Examples
========

.. _quickstart_walkthrough:
Example: Quick Start Walkthrough
------------------------------------------
In this section, we will step through each line of the :ref:`Quick Start <quickstart>` code snippet. This example can be completely reproduced using tools installed with the HDP, no extra downloads required!

First, we need a baseline temperature dataset to derive the threshold from and a test datasets to compare against. For unit testing, the HDP includes utility functions ``hdp.utils.generate_test_control_dataarray`` and ``hdp.utils.generate_test_warming_dataarray`` for generating mock datasets.

.. code-block:: python

    import hdp

    sample_control_temp = hdp.utils.generate_test_control_dataarray(add_noise=True)
    sample_warming_temp = hdp.utils.generate_test_warming_dataarray(add_noise=True)
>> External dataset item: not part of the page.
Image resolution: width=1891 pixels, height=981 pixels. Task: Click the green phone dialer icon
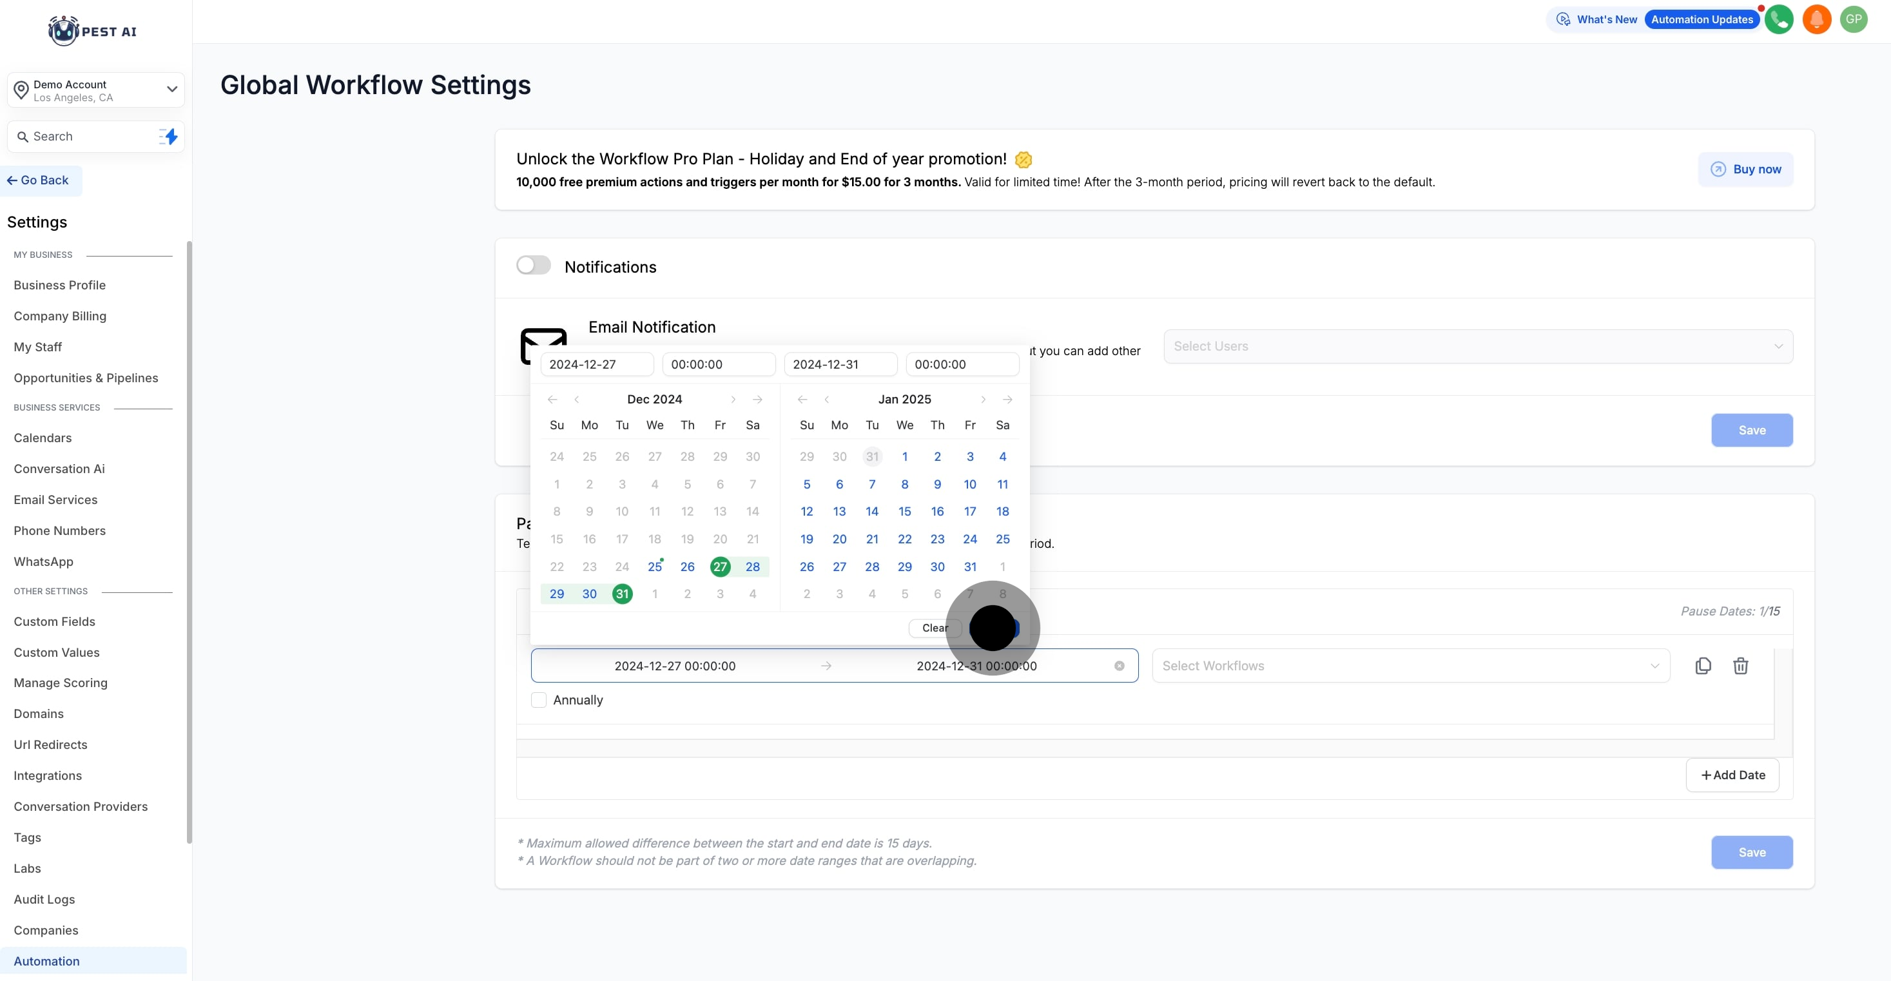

The sample control temperatures are generated using the following equation over a time series :math:`t`:

.. math::

    y_1(t) = 20 + 2\sin{\left(2\pi \left(\frac{\beta + t}{365}\right)\right)}

Where :math:`\beta = 270` for the Northern hemisphere and :math:`\beta = 90` for the Southern hemisphere. A latitudinal gradient is then applied for latitudes :math:`l`

.. math::
    y_2(t) = y_1 - 10\frac{|l|}{90}

This essentially simulates a seasonally-varying temperature pattern that decreases with latititude. Optionally, a random noise filter can be applied to create variance across multiple definitions and pecentiles. 

Before we can use the data with HDP functions, we must format the measures to convert units and variable names if necessary:

.. code-block:: python

    baseline_measures = hdp.measure.format_standard_measures(
        temp_datasets=[sample_control_temp]
    )
    test_measures = hdp.measure.format_standard_measures(
        temp_datasets=[sample_warming_temp]
    )

Next, we define the range of percentiles to sample over and then derive the thresholds from the baseline (control) dataset:

.. code-block:: python

    import numpy as np

    percentiles = np.arange(0.9, 1.0, 0.01)

    thresholds_dataset = hdp.threshold.compute_thresholds(
        baseline_measures,
        percentiles
    )


Once we have a threshold, we can specify the heatwave definitions to sample and then calculate the heatwave metrics across all thresholds and definitions.  The heatwave definitions are defined as integer sequences that describe the following criteria (in order of integer placement):

#. The minimum number of hot days to start a heatwave event.
#. The maximum number of non-hot days that can follow the start of a heatwave event (creating a small break).
#. The maximum number of subsequent events that can come after the break (and be considered part of the starting heatwave).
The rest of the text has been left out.